Di questi quasi 17 mila km, 12 mila sono linee elettrificate. Cifra che supera la media europea, peccato che anche in questo caso il Sud sia il fanalino di coda.

“Infatti, a fronte di percentuali superiori alla media e vicine all’80% per il Nord ed il Centro, nell’area del Mezzogiorno tale incidenza non arriva al 50%”.

E se nel campo dell’Alta Velocità l’Italia era stata tra i primi investitori già nel 1977 (l’unica insieme alla Francia fino al 1990 ad essere dotata di infrastrutture ad alta velocità) ad oggi solo alcune aree del Paese ne possono usufruire.

E la situazione di porti e aeroporti non è certo migliore.

Rilanciare le infrastrutture: opportunità e criticità

Il rilancio degli investimenti pubblici nel Mezzogiorno per recuperare il ritardo infrastrutturale è l’elemento centrale per la crescita (per approfondimento leggi anche: Strade, ponti e viadotti di Sicilia a rischio).

Sembra strano ma anche i nostri ultimi Governi se ne sono accorti: dal 2016 le risorse destinate alle infrastrutture sono aumentate del 72%.

L’Ance stima che, distribuite in 15 anni, le risorse destinate alle opere pubbliche ammonterebbero a circa 140 miliardi di euro.
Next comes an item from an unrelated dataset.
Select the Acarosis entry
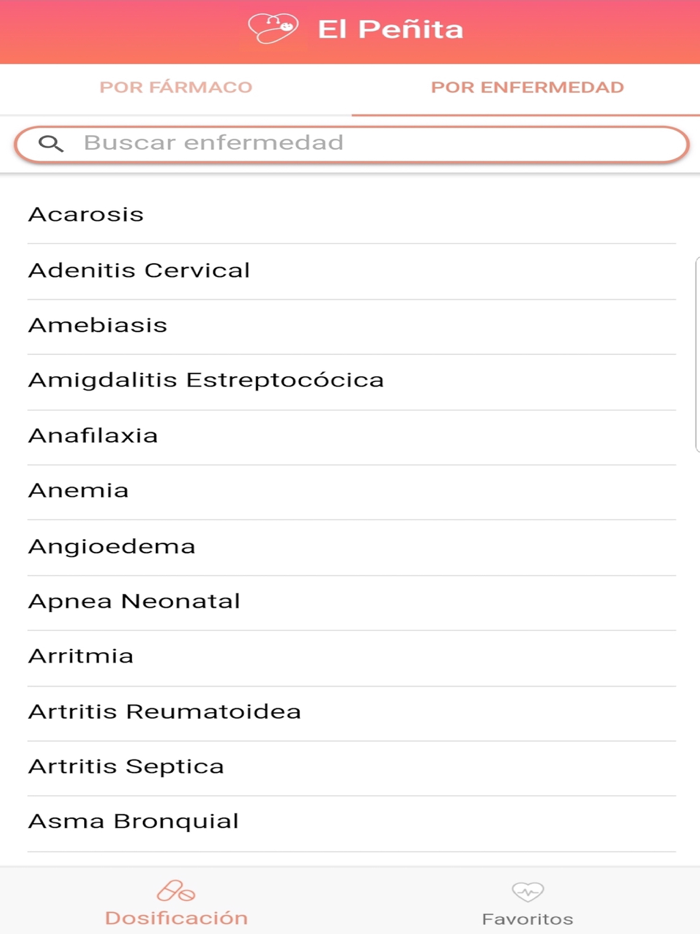Screen dimensions: 700x934 click(86, 214)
Il 60%, circa 83 miliardi, sarebbe destinato al Sud.

Il problema principale non riguarda però la disponibilità delle risorse ma le difficoltà a trasformarle in cantieri.

In Italia il tempo medio di realizzazione delle opere è stimato in circa 4,4 anni. E più nello specifico: tre anni per gli appalti inferiori ai 100 mila euro e fino a 15,7 anni per le opere da oltre 100 milioni di euro.

“Appare particolarmente significativo che oltre la metà del processo realizzativo (54,3%) riguarda i tempi di attraversamento, ovvero i tempi amministrativi (“burocrazia”) necessari per passare da una fase all’altra.

In altre parole, in Italia senza burocrazia le opere pubbliche potrebbero essere realizzate due volte più velocemente rispetto ad oggi”.